Auf Helgoland heißt es für mich Treppensteigen. Mein Quartier liegt im Oberland, grob gesagt ungefähr 50 m über NN. Mit meinem Zimmer habe ich Glück: gebucht war die Sparversion – Einzelzimmer mit Landblick – und bekommen habe ich ein Doppelzimmer mit Seeblick.
Es ist früher Nachmittag und so nutze ich die Zeit für eine Runde über die Insel.

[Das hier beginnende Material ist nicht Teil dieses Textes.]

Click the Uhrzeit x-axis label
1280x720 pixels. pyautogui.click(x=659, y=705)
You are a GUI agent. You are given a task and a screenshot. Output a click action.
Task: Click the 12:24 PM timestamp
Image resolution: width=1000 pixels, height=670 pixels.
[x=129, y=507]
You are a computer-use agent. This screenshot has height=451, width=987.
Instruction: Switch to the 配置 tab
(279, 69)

Da die Briten 1947 mit der Operation „Big Bang“ die Insel – bzw. das, was nach den Bombenangriffen im 2.Weltkrieg noch davon übrig war – in Schutt und Asche gelegt haben, sind alle Bauten auf der Insel relativ „neu“, sprich: die Insel wurde in den 50er-Jahren neu aufgebaut. Und so gibt es geplante enge Straßen bzw. Wege und „Einheitsbauten“.
Von meinem Hotel gehe ich zuerst zum Nordost-Hafen, d.h. von ca. 43 m über NN auf Höhe 0. Weiter geht es auf dem Nordostbohlwerk Richtung Norden. Am Nordstrand sehe ich den ersten Seehund. Ich halte maximalen Abstand, allerdings ist der Strand recht schmal. Anschließend heißt es: Treppensteigen:
Dann bin ich wieder auf dem Oberland. Der „Klippenrandweg“ trägt seinen Namen zu Recht: es geht einmal rund um das Oberland, immer knapp an der Kante entlang. Allerdings mit einem Zaun gesichert. Auf dem Weg gibt es jede Menge Aussichtspunkte.

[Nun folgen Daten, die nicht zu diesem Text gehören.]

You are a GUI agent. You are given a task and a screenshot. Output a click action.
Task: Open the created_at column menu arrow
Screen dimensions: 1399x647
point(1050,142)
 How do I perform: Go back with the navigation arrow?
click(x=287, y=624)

Und überall an den Felsen sitzen Trottellummen. Jeder Vorsprung wird genutzt; der Lummenfelsen wird intensiv genutzt. Im Juni ist der „Lummensprung“, wenn die Jungvögel das Nest verlassen. Unten werden sie dann von Helfern erwartet, die den Vögeln über die Betonmauer helfen. Denn das, was die Insel schützt, ist den Vögeln auf dem Weg zum Wasser im Weg.
Auf dem Oberland steht auch ein Gipfelkreuz. Der „Pinneberg“, so der inoffizielle Name, ist 61 m hoch. Der Name ist auch ein deutlicher Hinweis darauf, dass Helgoland im Kreis Pinneberg liegt. Die Kreisstadt ist etwa 140 km. Über das warum und wie die Konstellation zustande gekommen ist, gibt dieser Zeitungsartikel Auskunft.

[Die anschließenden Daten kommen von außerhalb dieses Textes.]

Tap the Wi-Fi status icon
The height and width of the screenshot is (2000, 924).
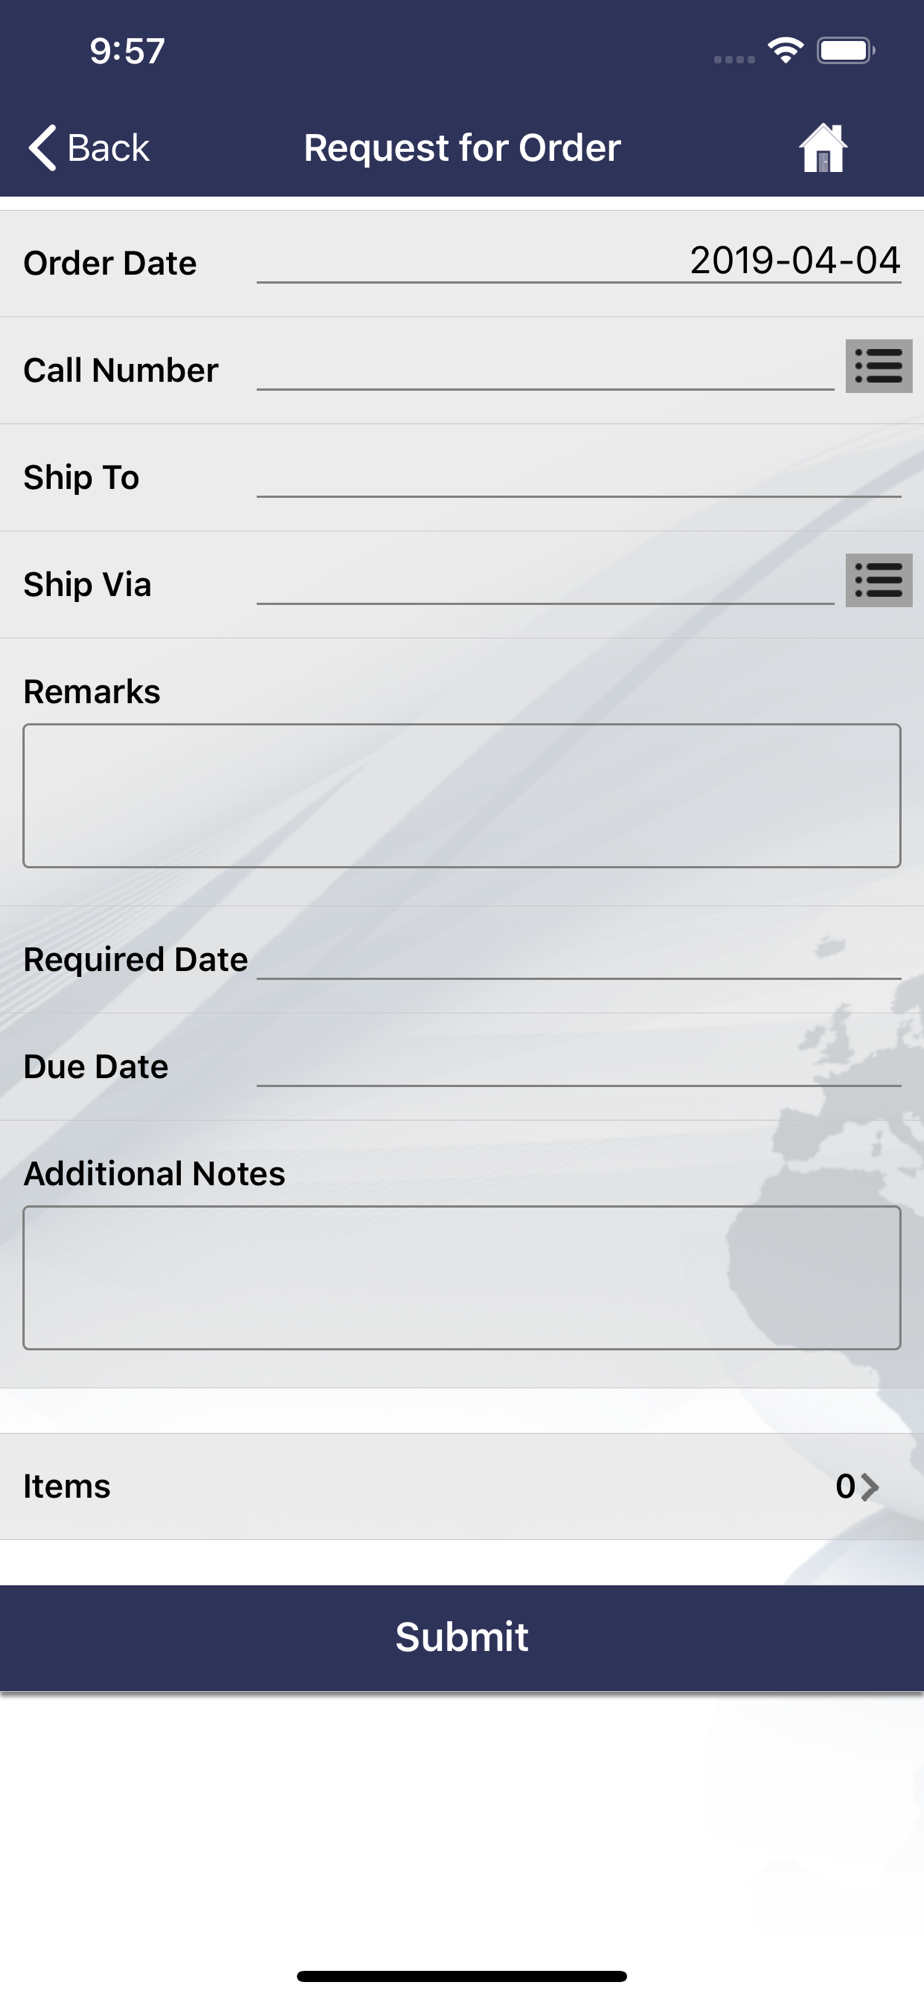786,50
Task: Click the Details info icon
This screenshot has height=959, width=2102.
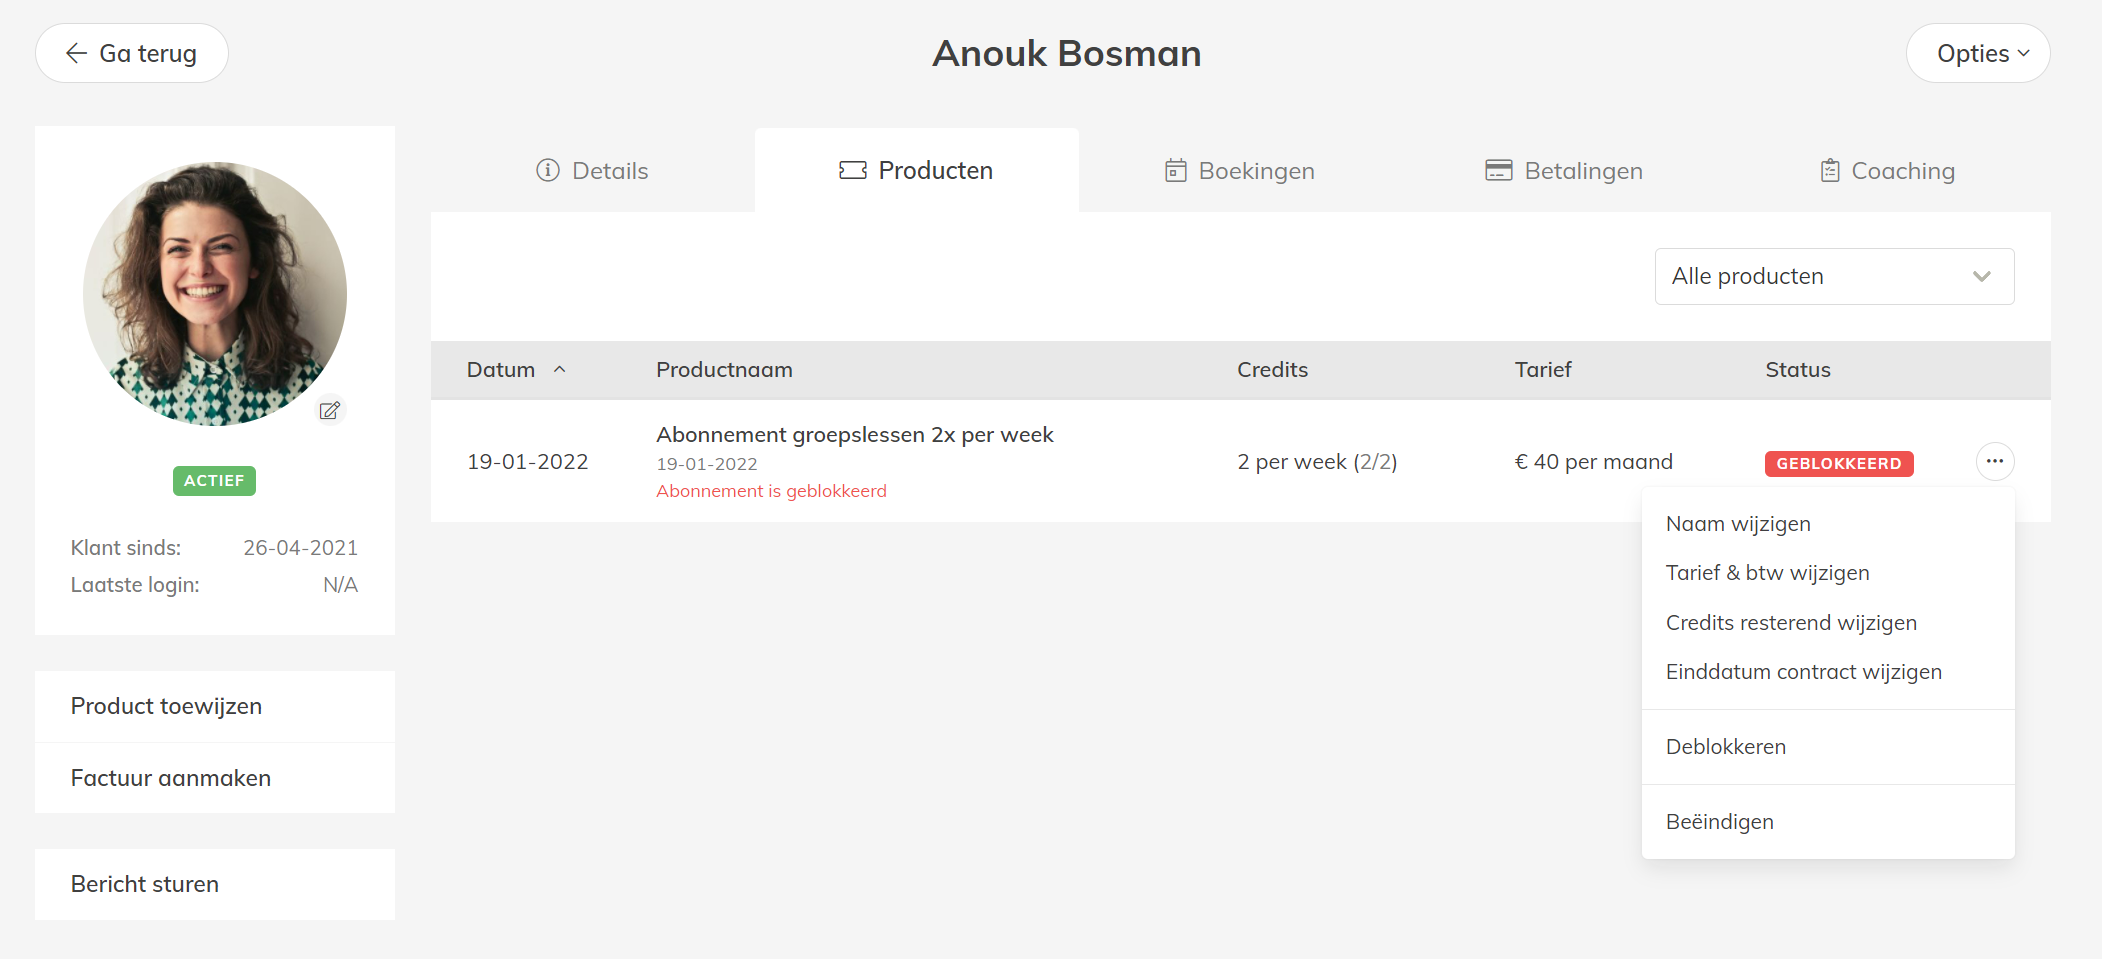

Nach der Runde über das Oberland geht es über das Mittelland zum Hafen. Ich gehe an den bunten Hummerbuden vorbei zum Südhafen.
Im Südhafen liegt die „Hermann Marwede“, mit 46 m Länge der größte Seenotrettungskreuzer der Deutschen Gesellschaft zur Rettung Schiffbrüchiger. Wirklich eindrucksvoll. Auf fast allen Inseln, die ich bis jetzt besucht habe, gibt es eine Station der Seenotretter (Ausnahme: Spiekeroog). Und ich bin immer froh, wenn ich die rot-weißen Boote und Schiffe, vom 9,5 m Seenotrettungsboot bis zum 46m-Seenotrettungskreuzer, im Hafen sehe. Gut, zu wissen dass sie da sind, wenn jemand sie braucht. Und gut, dass sie gerade keiner braucht.
Auf dem Rückweg zum Hotel gehe ich am Südstrand entlang, mache einen Abstecher zur Landungsbrücke um dann über die Haupteinkaufsstraße der Insel, „Lung Wai“ und die „Große Treppe“ wieder zum Oberland zu kommen.
Am Ende habe ich – für eine Insel beachtlich – 170 Höhenmeter auf der Uhr stehen. Und acht Kilometer. Und die Inselumrundung wäre damit direkt am ersten Nachmittag erledigt.